PROBLEM REQUIREMENTS:
Scan the entries for lines with the word "Help" and copy those lines.

RECORDS FOR THIS TASK:
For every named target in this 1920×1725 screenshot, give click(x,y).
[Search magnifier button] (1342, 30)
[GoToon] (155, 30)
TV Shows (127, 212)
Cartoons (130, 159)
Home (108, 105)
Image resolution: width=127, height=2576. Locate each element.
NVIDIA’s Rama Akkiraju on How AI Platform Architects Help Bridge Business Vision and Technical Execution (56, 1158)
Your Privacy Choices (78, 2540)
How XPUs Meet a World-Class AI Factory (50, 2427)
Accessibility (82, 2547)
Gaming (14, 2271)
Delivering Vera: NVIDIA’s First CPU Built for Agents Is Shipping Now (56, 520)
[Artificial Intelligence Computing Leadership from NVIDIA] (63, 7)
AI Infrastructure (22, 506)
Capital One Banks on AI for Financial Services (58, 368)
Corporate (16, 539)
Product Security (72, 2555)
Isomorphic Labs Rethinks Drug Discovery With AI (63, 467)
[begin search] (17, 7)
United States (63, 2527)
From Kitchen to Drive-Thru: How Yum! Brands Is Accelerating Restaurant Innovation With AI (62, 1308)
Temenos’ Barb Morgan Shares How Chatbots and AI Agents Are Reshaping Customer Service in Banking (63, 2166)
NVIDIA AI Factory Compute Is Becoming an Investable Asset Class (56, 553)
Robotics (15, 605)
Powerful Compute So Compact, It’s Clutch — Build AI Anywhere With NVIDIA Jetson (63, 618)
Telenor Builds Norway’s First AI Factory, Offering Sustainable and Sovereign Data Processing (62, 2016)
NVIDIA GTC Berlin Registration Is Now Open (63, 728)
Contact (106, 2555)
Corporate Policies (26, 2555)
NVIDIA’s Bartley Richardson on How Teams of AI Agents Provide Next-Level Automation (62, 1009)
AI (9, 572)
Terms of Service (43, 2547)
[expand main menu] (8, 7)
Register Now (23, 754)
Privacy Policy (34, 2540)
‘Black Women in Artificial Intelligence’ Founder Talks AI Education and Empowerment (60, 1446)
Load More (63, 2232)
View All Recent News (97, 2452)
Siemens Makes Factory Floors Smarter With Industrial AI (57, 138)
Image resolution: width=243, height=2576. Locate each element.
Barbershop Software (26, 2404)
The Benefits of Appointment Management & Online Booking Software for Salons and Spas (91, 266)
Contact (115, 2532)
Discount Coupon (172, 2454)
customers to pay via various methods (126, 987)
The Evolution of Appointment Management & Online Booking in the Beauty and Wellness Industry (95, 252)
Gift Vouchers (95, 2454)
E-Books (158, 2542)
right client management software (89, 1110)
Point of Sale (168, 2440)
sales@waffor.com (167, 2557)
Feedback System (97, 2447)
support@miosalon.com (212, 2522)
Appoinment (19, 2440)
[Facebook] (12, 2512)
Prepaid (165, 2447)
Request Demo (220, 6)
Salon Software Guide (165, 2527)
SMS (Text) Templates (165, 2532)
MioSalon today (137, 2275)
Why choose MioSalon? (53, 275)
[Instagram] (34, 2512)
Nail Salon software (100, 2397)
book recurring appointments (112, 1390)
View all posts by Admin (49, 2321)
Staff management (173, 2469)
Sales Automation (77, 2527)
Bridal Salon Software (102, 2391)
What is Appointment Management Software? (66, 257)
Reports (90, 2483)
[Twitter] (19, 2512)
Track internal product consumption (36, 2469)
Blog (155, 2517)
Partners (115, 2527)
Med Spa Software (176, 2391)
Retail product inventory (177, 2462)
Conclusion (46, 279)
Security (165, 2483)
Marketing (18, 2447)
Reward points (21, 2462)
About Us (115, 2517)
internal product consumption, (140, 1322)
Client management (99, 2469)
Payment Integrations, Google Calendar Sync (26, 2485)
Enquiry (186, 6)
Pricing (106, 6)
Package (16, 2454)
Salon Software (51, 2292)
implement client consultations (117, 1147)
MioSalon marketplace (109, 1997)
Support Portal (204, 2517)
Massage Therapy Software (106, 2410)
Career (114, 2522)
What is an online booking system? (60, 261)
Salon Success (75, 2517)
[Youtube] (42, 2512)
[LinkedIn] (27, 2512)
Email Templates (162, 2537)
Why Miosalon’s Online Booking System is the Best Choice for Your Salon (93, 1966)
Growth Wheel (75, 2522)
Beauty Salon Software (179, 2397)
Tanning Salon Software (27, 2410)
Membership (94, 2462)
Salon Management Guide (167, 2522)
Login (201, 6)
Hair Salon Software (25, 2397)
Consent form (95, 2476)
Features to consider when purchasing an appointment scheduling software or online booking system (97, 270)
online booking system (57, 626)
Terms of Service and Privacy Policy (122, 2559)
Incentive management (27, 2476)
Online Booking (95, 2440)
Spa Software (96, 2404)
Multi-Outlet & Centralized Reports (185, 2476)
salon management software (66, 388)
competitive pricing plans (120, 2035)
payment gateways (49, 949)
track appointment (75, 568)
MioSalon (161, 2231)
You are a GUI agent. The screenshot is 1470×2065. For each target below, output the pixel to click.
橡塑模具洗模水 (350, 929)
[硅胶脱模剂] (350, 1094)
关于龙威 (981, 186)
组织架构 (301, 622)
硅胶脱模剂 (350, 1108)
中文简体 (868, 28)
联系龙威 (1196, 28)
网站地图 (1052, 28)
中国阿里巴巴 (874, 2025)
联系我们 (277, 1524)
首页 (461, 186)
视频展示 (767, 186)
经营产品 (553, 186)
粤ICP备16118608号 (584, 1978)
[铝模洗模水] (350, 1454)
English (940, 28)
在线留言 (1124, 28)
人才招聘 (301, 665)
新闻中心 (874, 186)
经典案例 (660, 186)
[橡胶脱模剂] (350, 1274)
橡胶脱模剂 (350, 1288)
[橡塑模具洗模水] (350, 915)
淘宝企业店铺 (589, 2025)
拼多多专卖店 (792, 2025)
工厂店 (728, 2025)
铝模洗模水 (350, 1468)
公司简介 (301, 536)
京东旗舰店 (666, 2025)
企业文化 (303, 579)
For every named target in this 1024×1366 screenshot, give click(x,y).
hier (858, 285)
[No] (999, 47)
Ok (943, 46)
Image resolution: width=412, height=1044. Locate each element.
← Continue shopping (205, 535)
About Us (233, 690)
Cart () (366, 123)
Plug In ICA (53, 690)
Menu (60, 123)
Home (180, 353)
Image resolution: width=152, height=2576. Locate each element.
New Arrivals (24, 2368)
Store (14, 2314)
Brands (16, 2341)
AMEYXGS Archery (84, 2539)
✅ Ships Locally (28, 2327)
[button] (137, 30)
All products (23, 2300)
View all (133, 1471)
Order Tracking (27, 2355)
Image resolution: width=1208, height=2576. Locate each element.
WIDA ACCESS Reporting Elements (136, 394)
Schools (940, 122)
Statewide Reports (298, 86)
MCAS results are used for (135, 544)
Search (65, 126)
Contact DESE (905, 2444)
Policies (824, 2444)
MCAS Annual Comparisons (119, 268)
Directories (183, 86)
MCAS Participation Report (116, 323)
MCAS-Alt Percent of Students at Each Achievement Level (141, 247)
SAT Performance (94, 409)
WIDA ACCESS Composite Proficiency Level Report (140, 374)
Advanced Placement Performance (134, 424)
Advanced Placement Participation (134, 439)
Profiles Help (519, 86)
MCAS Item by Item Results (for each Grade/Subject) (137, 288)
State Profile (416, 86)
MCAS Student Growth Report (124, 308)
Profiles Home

OUTPUT:
NVIDIA’s Rama Akkiraju on How AI Platform Architects Help Bridge Business Vision and Technical Execution (56, 1158)
Profiles Help (519, 86)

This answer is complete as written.